You seem to be running out of storage, here:

How to free up storage space on your Mac

or

How to check the storage on your iPhone, iPad, and iPod touch


4 replies

Aug 7, 2020 10:51 AM in response to mesut192

OmniDiskSweeper shows you the files on your drive, largest to smallest, and lets you quickly Trash or open them.

https://www.omnigroup.com/more/


Purging local backups

Please note that although this doesn't affect your remote backup from Time Machine, this will get rid of the redundancy (at least until the next Time Machine backup) that a local backup disk will provide. If you need such redundancy or are worried about the recovery of your data then you would be best served to let macOS determine when to purge these files.

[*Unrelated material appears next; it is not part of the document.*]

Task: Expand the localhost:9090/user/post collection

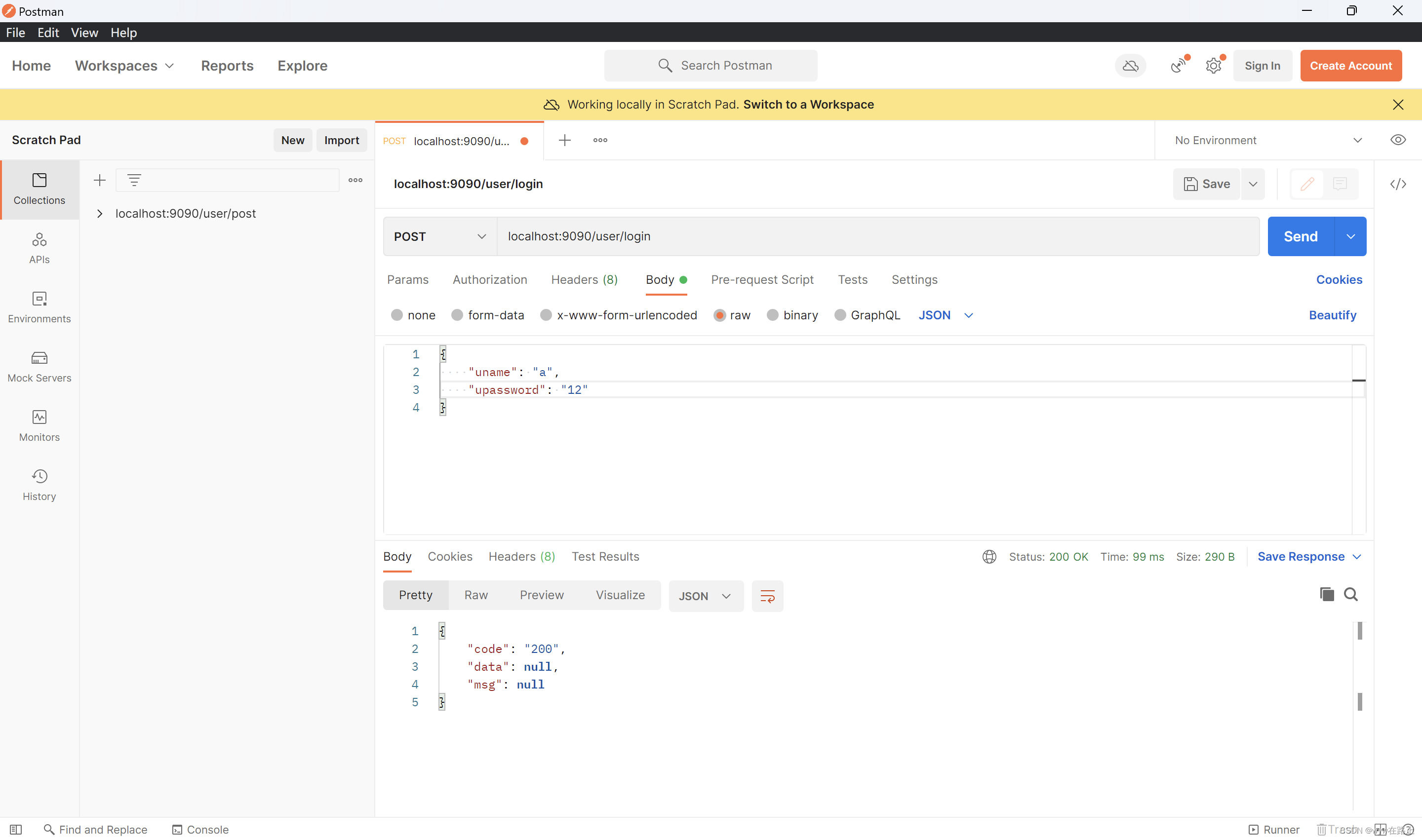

Start Terminal from spotlight.

At the terminal type tmutil listlocalsnapshotdates.

Hit enter.


Here, you'll now see a list of all of the locally stored Time Machine backup snapshots stored on your disk.

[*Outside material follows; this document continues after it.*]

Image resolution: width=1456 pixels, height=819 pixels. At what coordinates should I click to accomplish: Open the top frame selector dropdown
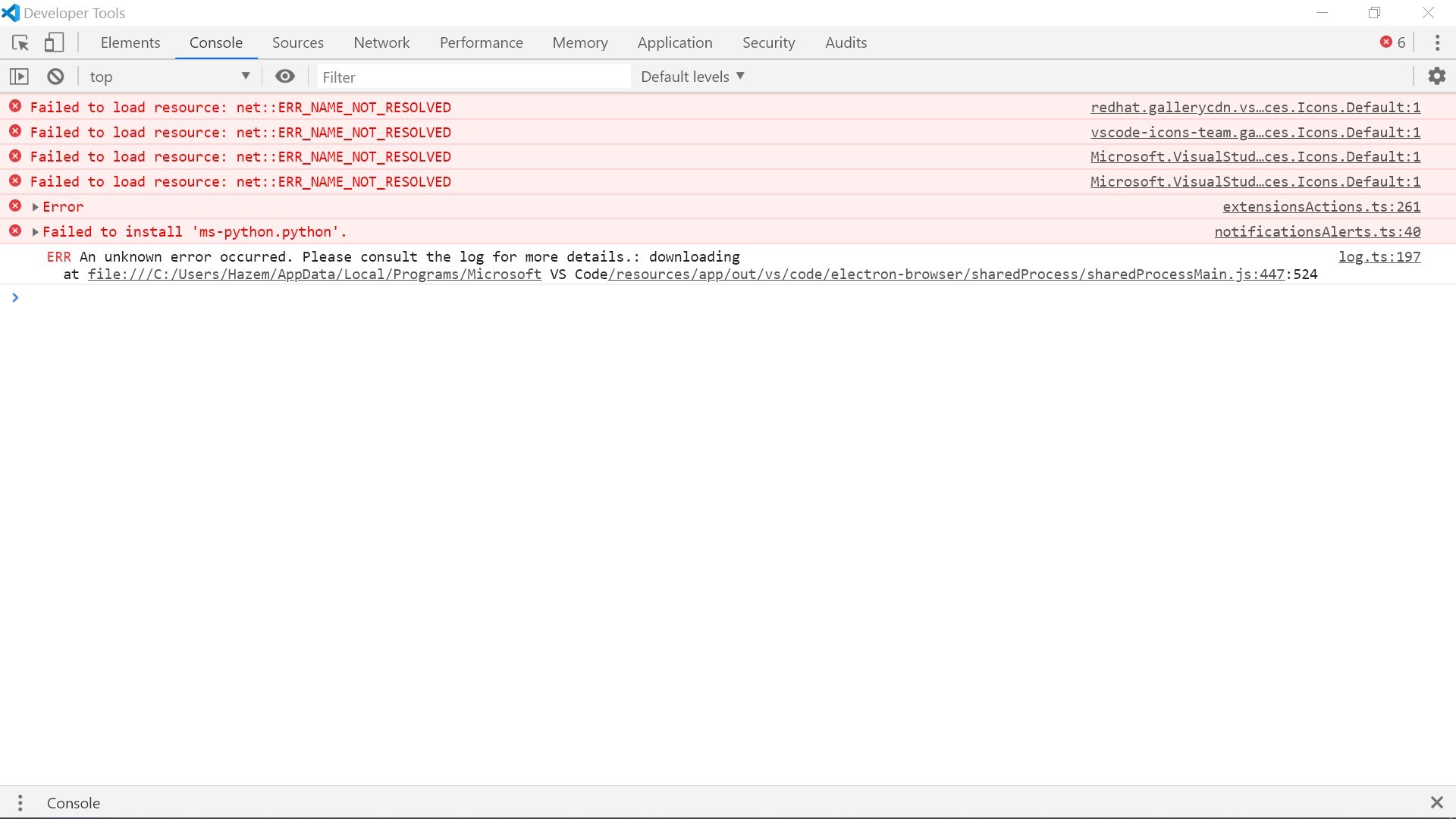point(168,76)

Next you can remove the snapshots based on their date. I prefer to delete them one at at time. Once my "System" disk usage is at an acceptable level, I stop deleting but you can delete all of them if you want to reclaim all of the disk space.

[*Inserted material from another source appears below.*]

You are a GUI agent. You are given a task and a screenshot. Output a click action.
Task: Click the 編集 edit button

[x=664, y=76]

Back at the terminal, type tmutil deletelocalsnapshots YYYY-MM-DD-HHMMSS , where will be one of the dates from your backup. This will be in the form of xxx-yy-zz-abcdef. Try to start with the oldest snapshot.

Hit enter.

Repeat for as many snapshot dates as required


http://www.thagomizer.com/blog/2018/03/27/cleaning-up-time-machine-local-snapshots.html


Aug 7, 2020 11:13 AM in response to Christian_Grenier

Erk sorry! I thought I saw this post in iOS...


Show us the disk in Disk Utility or “Storage” under About This Mac.


Like BD said; try a disk cleaning utility. I’ve used Clean My Mac X...


Make sure you are downloading a safe “cleaner”; as many fake ones may pop up every now and then.



Boot it via CMD-R and restore from a Time Machine backup. (Hope you have one...)


Or you can use single user mode (CMD-S) to boot it and delete files that way but using commands may be worthless...


Good luck

System uses 235gb of 251gb and its going on using rest of 4.4gb. If anyone knows how to fix this, I need urgent help.